Fully connected networks **do not use spatial structure**.
They treat the input as a vector, not as an image.

Does **any fixed permutation of the pixels** give essentially the *same performance*?

- ensure the permutation is applied consistently
- the same permutation is used for train, validation, and test

This is very different from tokenized networks like CNNs and Transformers, which *do* rely on
local spatial structure.

### Step 1: Create a fixed random pixel permutation

We create a single random permutation of the 784 input dimensions and
keep it fixed for the entire experiment.

In [None]:
# Create a fixed random permutation of pixel indices
perm = torch.randperm(28 * 28)

def permute_pixels(x):
    # x: (B, 1, 28, 28)
    x = x.view(x.size(0), -1)      # (B, 784)
    x = x[:, perm]                 # apply permutation
    x = x.view(-1, 1, 28, 28)      # reshape back to image form
    return x

### Step 2: Visualise original vs permuted images

The permuted images no longer look like digits to *us*,
but to an MLP they are just vectors.

In [None]:
# Visualise original vs permuted images
x, y = next(iter(train_loader))

x_perm = permute_pixels(x)

def show_side_by_side(x1, x2, labels, n=8):
    import torchvision
    x1_disp = x1 * 0.3081 + 0.1307
    x2_disp = x2 * 0.3081 + 0.1307

    grid1 = torchvision.utils.make_grid(x1_disp[:n], nrow=n)
    grid2 = torchvision.utils.make_grid(x2_disp[:n], nrow=n)
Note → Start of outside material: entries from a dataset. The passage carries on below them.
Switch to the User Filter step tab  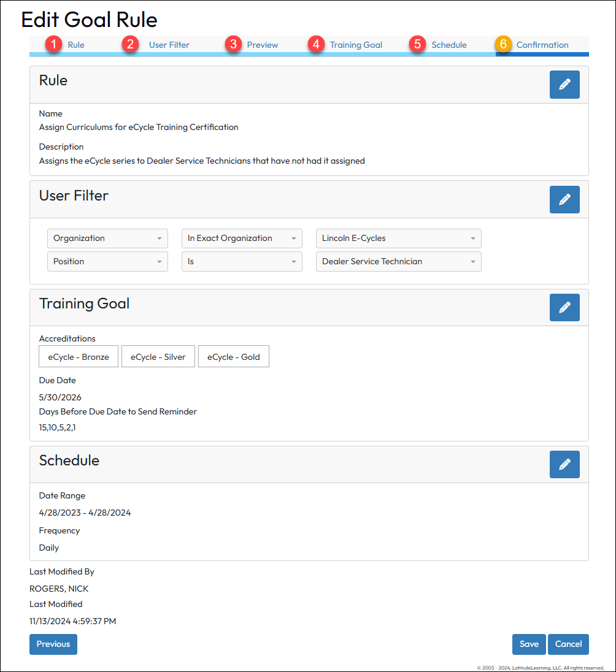169,45
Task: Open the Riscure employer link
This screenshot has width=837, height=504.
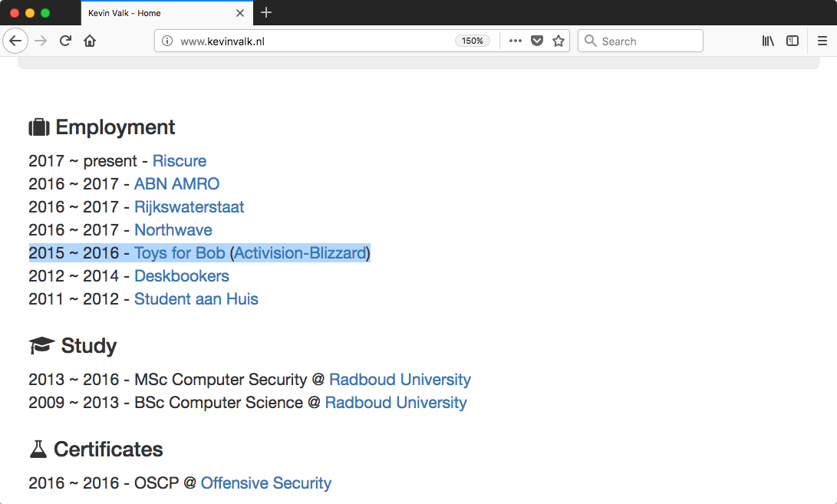Action: 180,161
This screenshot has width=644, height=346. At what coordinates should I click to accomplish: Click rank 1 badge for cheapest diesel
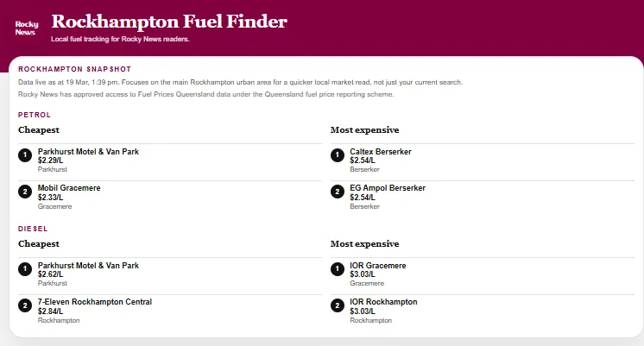click(25, 269)
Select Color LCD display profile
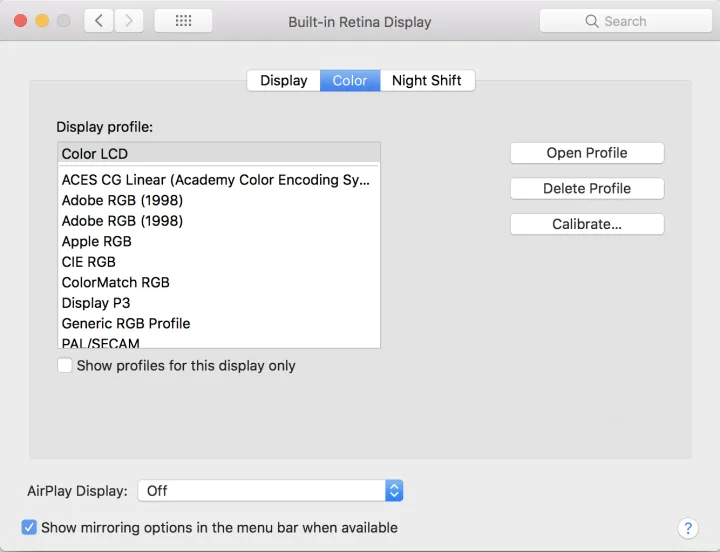The image size is (720, 552). click(218, 154)
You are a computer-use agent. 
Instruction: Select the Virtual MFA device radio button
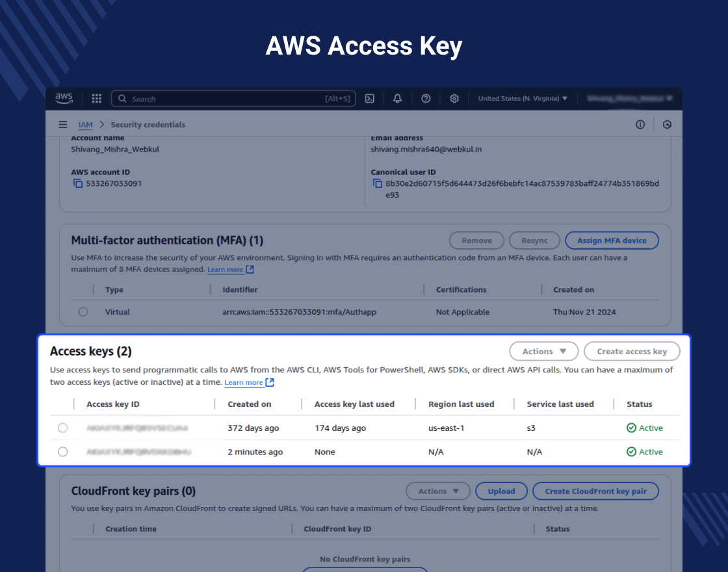83,312
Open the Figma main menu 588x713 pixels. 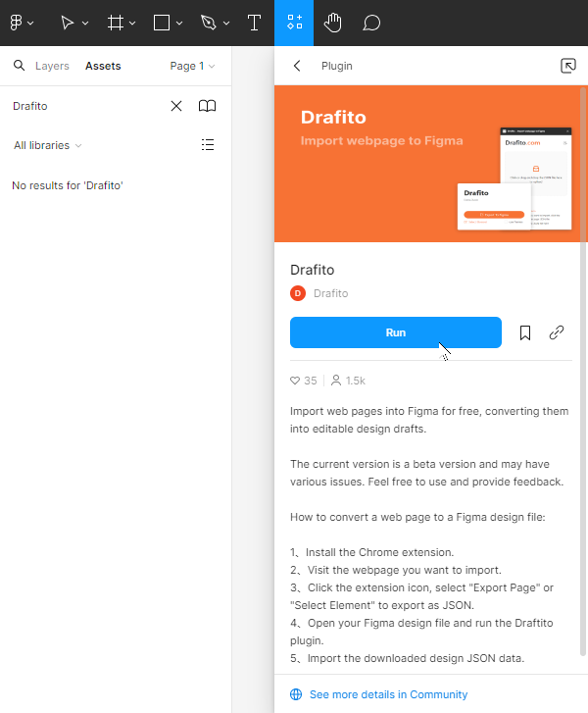(20, 23)
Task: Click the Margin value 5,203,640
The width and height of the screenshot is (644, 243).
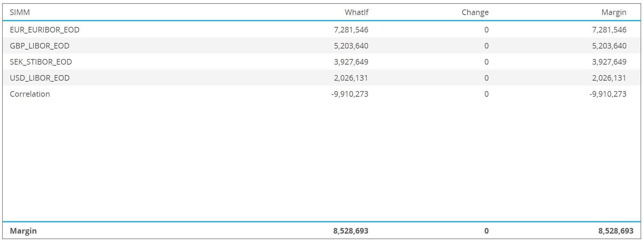Action: click(x=609, y=46)
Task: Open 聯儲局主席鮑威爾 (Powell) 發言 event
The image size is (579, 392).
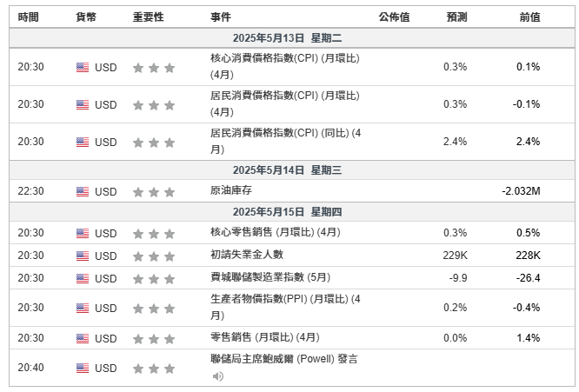Action: pyautogui.click(x=284, y=359)
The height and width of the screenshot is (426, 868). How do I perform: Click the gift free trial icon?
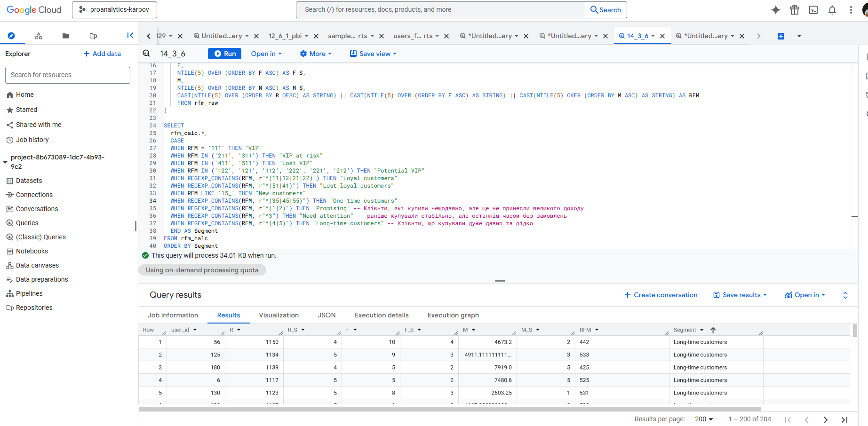[795, 10]
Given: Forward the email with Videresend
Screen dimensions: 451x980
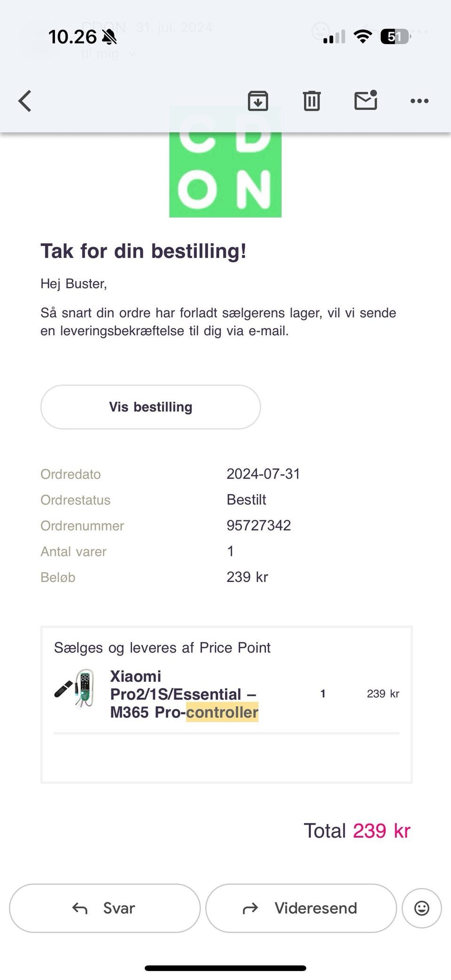Looking at the screenshot, I should coord(301,908).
    plt.figure(figsize=(12,4))
    plt.subplot(1,2,1)
    plt.title("Original")
    plt.imshow(grid1.permute(1,2,0).numpy())
    plt.axis("off")

    plt.subplot(1,2,2)
    plt.title("Permuted pixels")
    plt.imshow(grid2.permute(1,2,0).numpy())
    plt.axis("off")

    plt.show()
    print("labels:", labels[:n].numpy())

show_side_by_side(x, x_perm, y)

### Step 3: Challenge

Modify the training code so that **all inputs are permuted** before being
passed to the network.

Hints:
- Apply `permute_pixels(x)` inside the training loop
- Apply the same permutation in `evaluate(...)`
- Do *not* change the model architecture

Questions to think about:
1. Does training accuracy change?
2. Does validation/test accuracy change?
3. Why does this work for MLPs but fail badly for CNNs?
4. What does this say about inductive bias?

**Takeaway**

For fully connected networks, pixel order is arbitrary.
All spatial meaning comes from the *data representation*, not the model.

This experiment is one of the cleanest ways to see the difference between
*representation* and *architecture*.